*** Opening Passage shown ***

Mike Modano Beer Soon To Slake Thirst. Rabbit Hole Brewing Company, based in the North Texas town of Justin, will soon make a German-style Kolsch called Mike Modano’s 561, the “561” referring to the number of goals Mo scored in his career. This leads to all sorts of possibilities. Here’s one: Nate Newton’s 213. (You might need Google to get that one. I’m not gonna spoon-feed you these jokes.)
CareFlight Takes Two Frisco Students to Hospital. During science class yesterday at Roach Middle School, an experiment led to a flash fire that sent one girl to Parkland via air ambulance. And at football practice at Centennial High School, a player was injured badly enough that he, too, was flown to Parkland. Still think Parkland is a lousy hospital where only the ailing indigent wind up?
“Person of Interest” in Rape Cases Wants His Name Cleared. You know who is chapped and rightfully so? Alan Mason. That’s who. Someone called Crime Stoppers and said Mason “needed to get out of town because he had done something wrong.” Next thing you know, DPD says he’s a person of interest in the Fair Park rapes, and they roust him at 3 a.m., while he’s sleeping in his Arlington apartment. Yes, he had violated his probation on a DWI conviction, and that is why he sits in jail. But he’s not a violent criminal, and we now know that Van Dralan Dixson is the rapist. Mason, by the way, has a master’s in criminal justice. So he’s equipped to fully appreciate how hard he’s being screwed.

*** Closing Passage shown ***

Exercise tasks =>
• A. Answer from the news roundup:
(i) In which town is Rabbit Hole Brewing Company based?
(ii) At which school did the science-class flash fire happen?
(iii) What degree does Alan Mason hold?
• B. Reproduce the news roundup word for word, beginning at the words "Mike Modano Beer" and stopping after "indigent wind up?".
Rely only on the news roundup.

*** Opening Entries provided ***

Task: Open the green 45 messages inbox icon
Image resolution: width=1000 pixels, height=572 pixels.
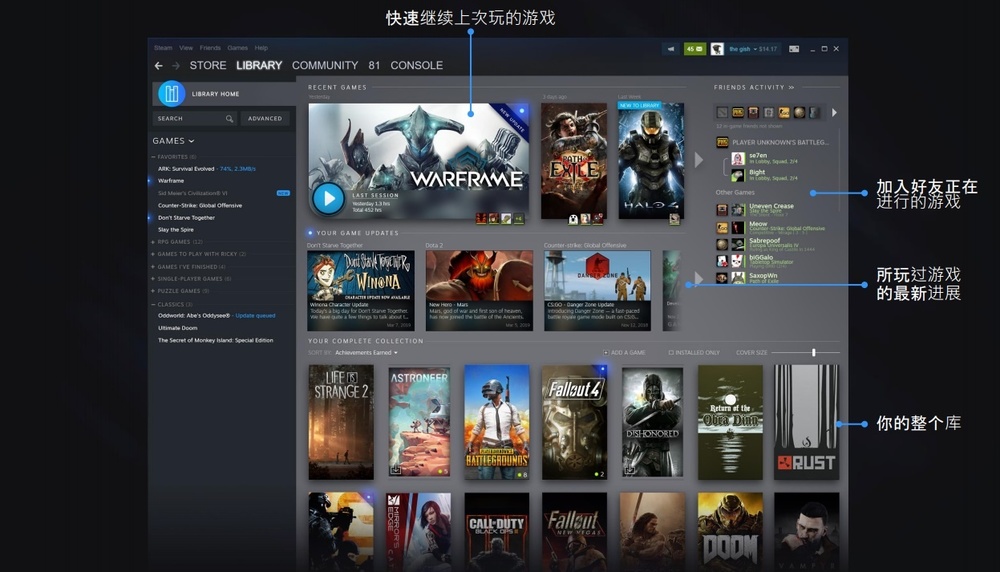Action: (x=694, y=48)
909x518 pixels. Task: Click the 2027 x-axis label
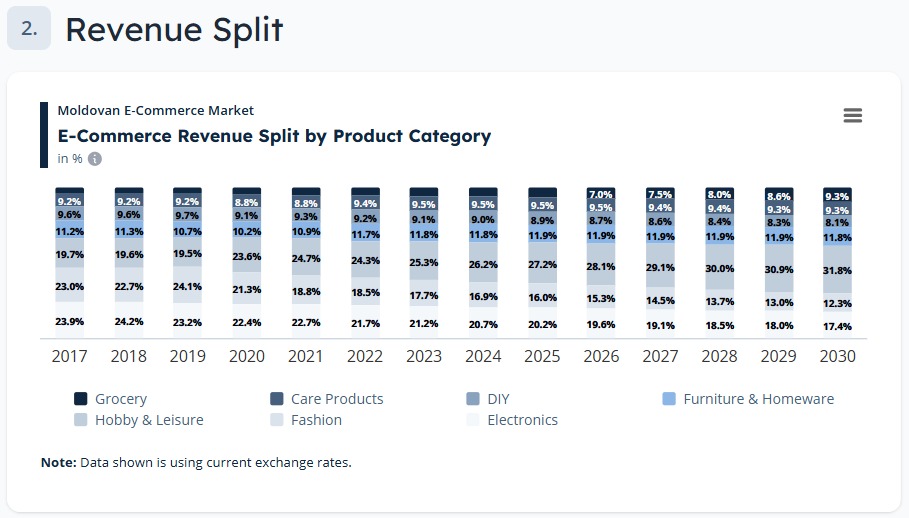(660, 356)
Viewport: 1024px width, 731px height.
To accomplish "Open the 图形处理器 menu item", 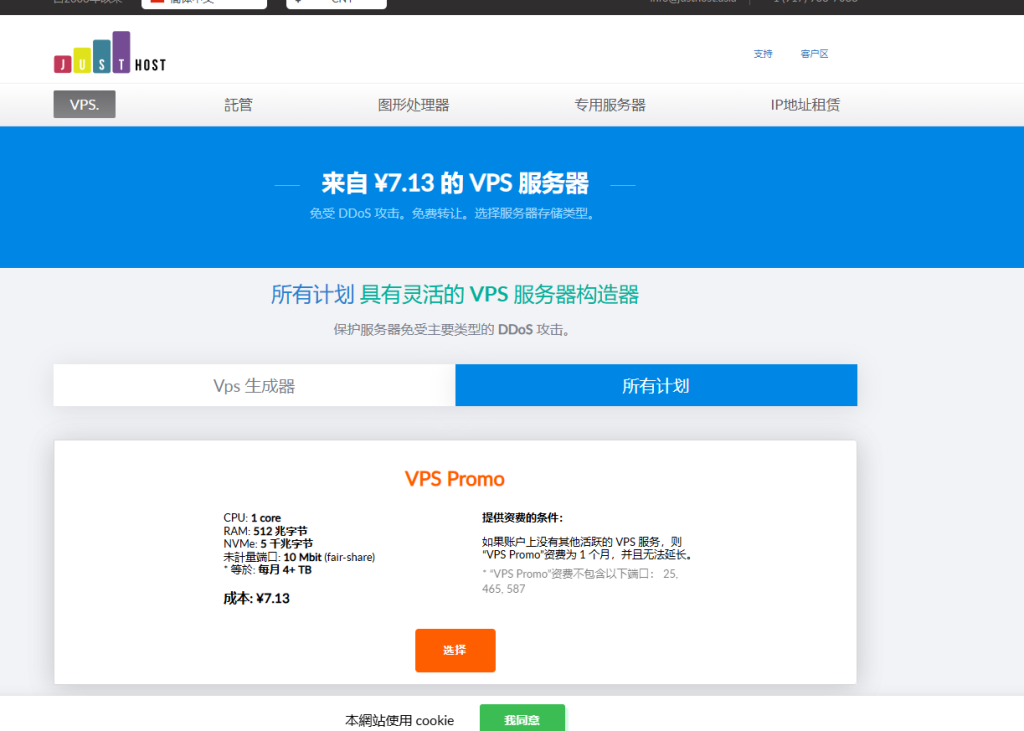I will 413,104.
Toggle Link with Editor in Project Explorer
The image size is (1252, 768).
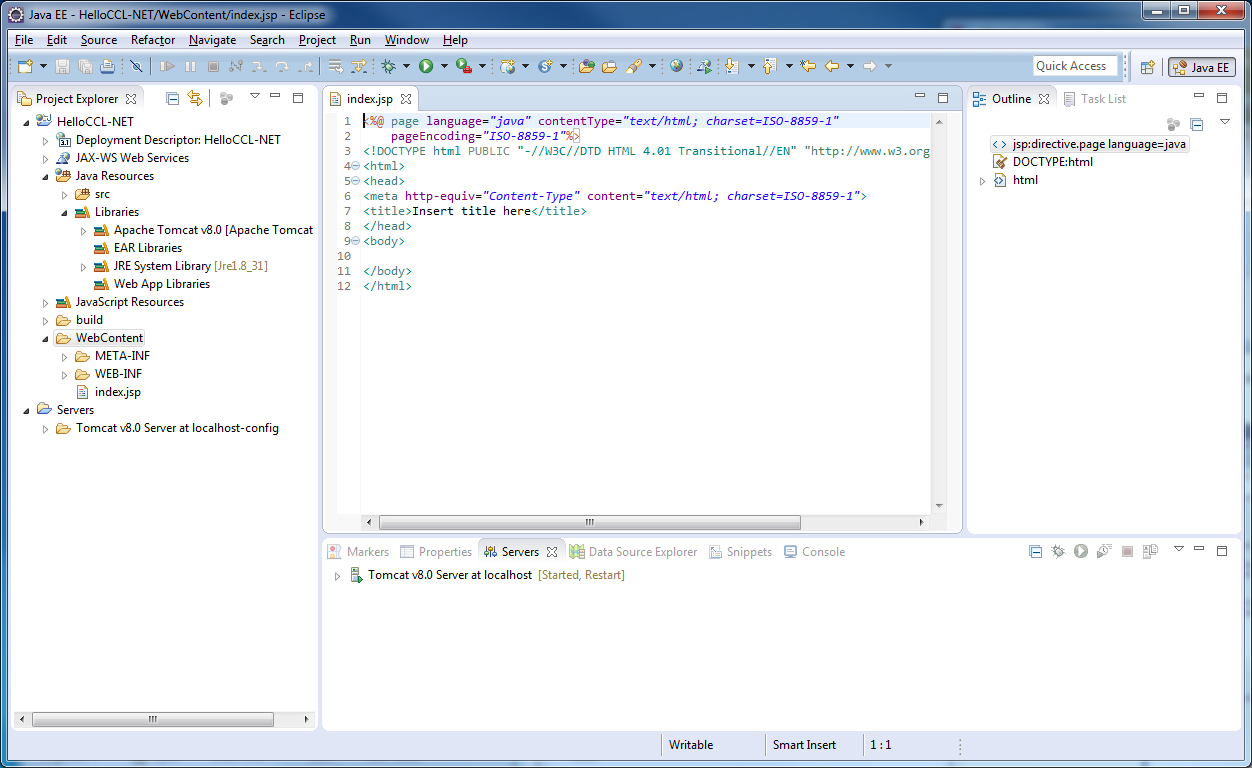tap(195, 98)
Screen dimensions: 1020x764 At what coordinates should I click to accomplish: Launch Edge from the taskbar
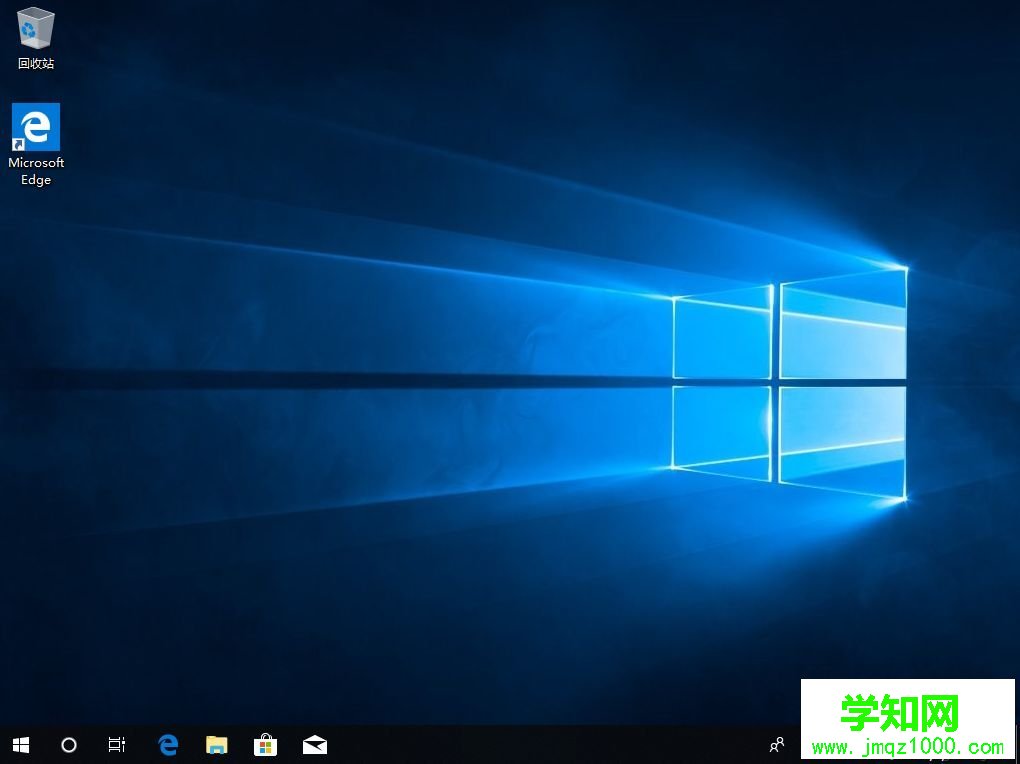[x=167, y=745]
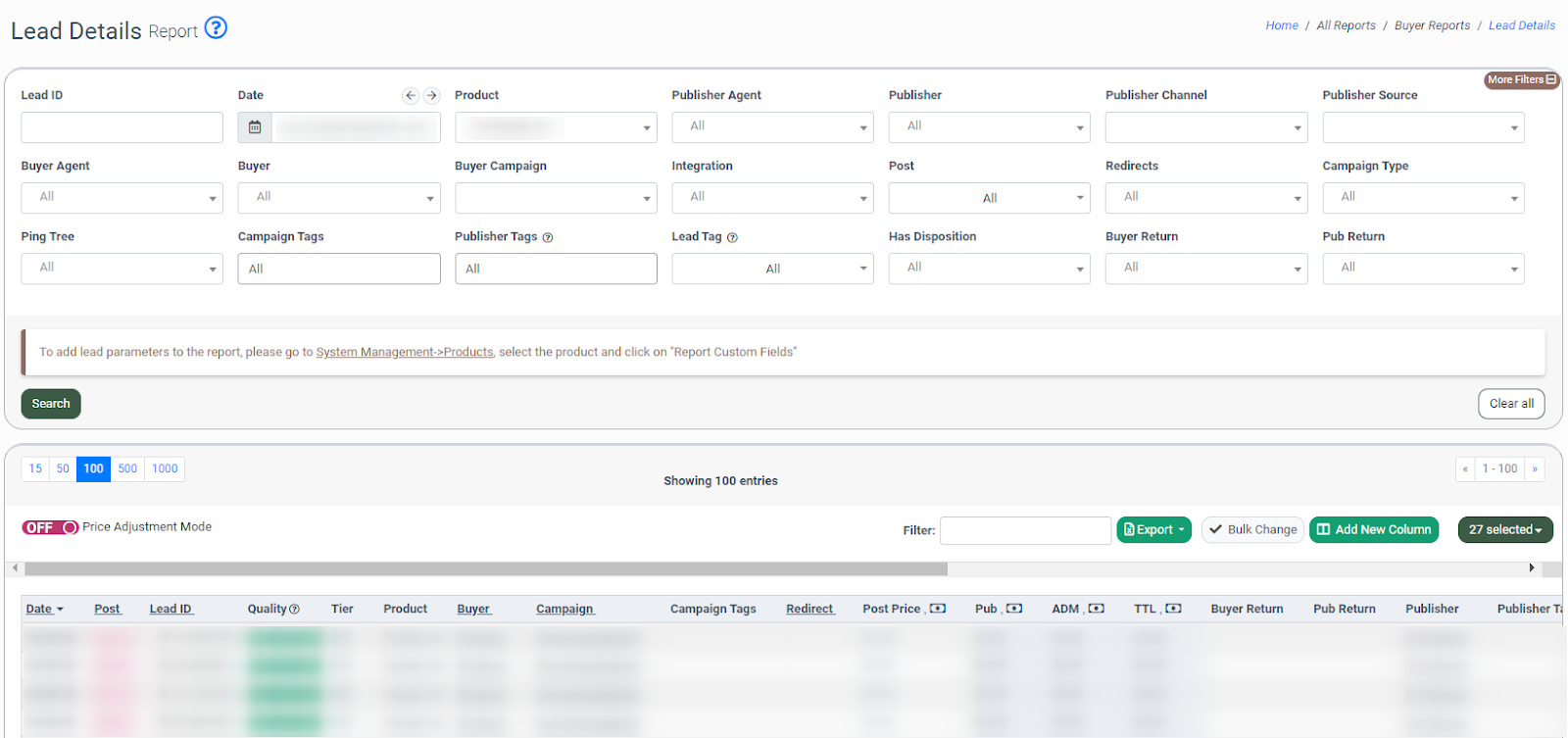Select 500 entries per page

(x=127, y=469)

*** Closing Entries provided ***

Answers to the exercises =>
• A.
(i) Justin
(ii) Roach Middle School
(iii) A master's in criminal justice

• B.
Mike Modano Beer Soon To Slake Thirst. Rabbit Hole Brewing Company, based in the North Texas town of Justin, will soon make a German-style Kolsch called Mike Modano’s 561, the “561” referring to the number of goals Mo scored in his career. This leads to all sorts of possibilities. Here’s one: Nate Newton’s 213. (You might need Google to get that one. I’m not gonna spoon-feed you these jokes.)
CareFlight Takes Two Frisco Students to Hospital. During science class yesterday at Roach Middle School, an experiment led to a flash fire that sent one girl to Parkland via air ambulance. And at football practice at Centennial High School, a player was injured badly enough that he, too, was flown to Parkland. Still think Parkland is a lousy hospital where only the ailing indigent wind up?